I just wanted you to know that one of my best friends, a KAD, went through the same myriad of emotions with the birth of her first child, a beautifu daughter.

She in fact, for the first time following the birth of her child, began to confront some of her own losses publically and in some ways, privately too....(as she has related the story to me)

She recently shared with me this contrast of emotion ~ the immense and sheer joy of motherhood tempered, even haunted, by the past sorrows. She spoke of a buried guilt that she should be so blessed, while her own Korean Family stood so alone.

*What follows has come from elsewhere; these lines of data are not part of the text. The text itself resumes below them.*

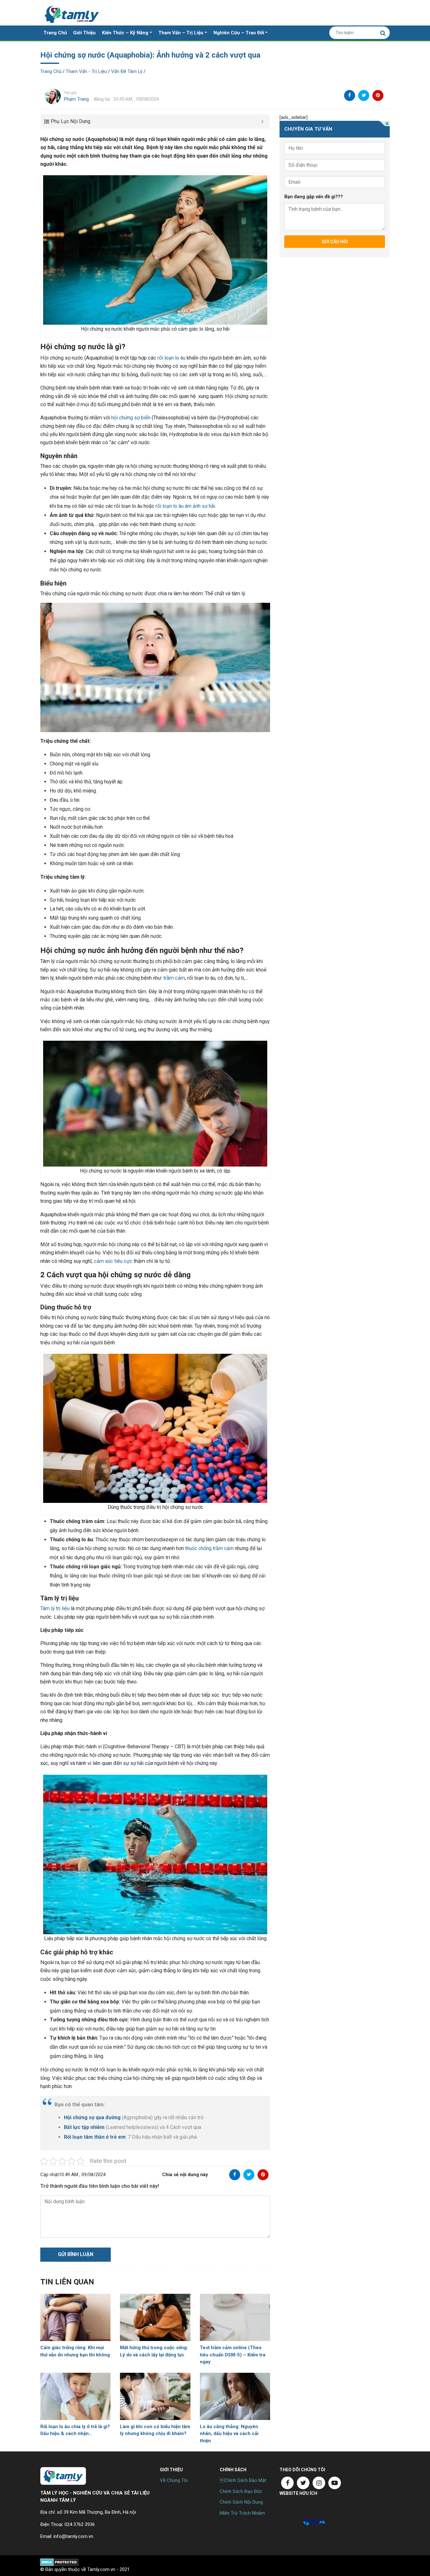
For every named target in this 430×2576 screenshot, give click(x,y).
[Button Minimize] (262, 121)
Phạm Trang (76, 99)
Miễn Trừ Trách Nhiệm (242, 2513)
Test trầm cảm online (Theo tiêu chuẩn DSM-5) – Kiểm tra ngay (232, 2355)
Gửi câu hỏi (335, 241)
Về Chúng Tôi (174, 2480)
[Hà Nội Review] (291, 2522)
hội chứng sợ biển (130, 418)
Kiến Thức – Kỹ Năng (125, 33)
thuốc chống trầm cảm (209, 1548)
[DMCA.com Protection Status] (59, 2562)
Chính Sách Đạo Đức (241, 2491)
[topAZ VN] (314, 2522)
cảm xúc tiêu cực (113, 1261)
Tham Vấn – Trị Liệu (180, 33)
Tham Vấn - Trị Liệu (86, 71)
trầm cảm (174, 978)
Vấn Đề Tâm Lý (126, 71)
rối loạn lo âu (171, 358)
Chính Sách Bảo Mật (243, 2480)
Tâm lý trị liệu (55, 1608)
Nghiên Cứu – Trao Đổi (238, 33)
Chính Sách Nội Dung (241, 2502)
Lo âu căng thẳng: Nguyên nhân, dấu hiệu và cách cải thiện (229, 2434)
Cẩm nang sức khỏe (71, 13)
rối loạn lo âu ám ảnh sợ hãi (185, 506)
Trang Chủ (55, 33)
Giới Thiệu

A few weeks after the birth of her child, she cut communication with our family ~ we are an adoptive family, and while she has always been supportive and even encouraging of our family's adoptive status, I think our reality was simply too much of a burden to bear with so many other challenges. We understood and waited with patient, open arms. I wasn't sure she could ever return to that place of friendship and I grieved for her( for all of her losses); I felt utterly useless, as I couldn't help her. I can't fix it, but I can stand beside her.

Since then, she has reestablished our friendship and one of my deepest regrets is that we, unintentionally, sprinkled salt into her wounds.

I am going to show her this post; its up to her whether or not it is read, but I think it might help her to know she doesn't stand alone in this from an Adult Adoptee perspective. And maybe? It might offer some comfort to you as well....

All my best,

L

Mila said...

@ Anonymous/L- thanks for stopping by. I'm glad that you stuck w/your friend and did not withdraw emotionally from her even though she cut off contact...your understanding and compassion are refreshing, and I wish more people demonstrated the same...

Yoli said...

No words Melissa just thinking of you.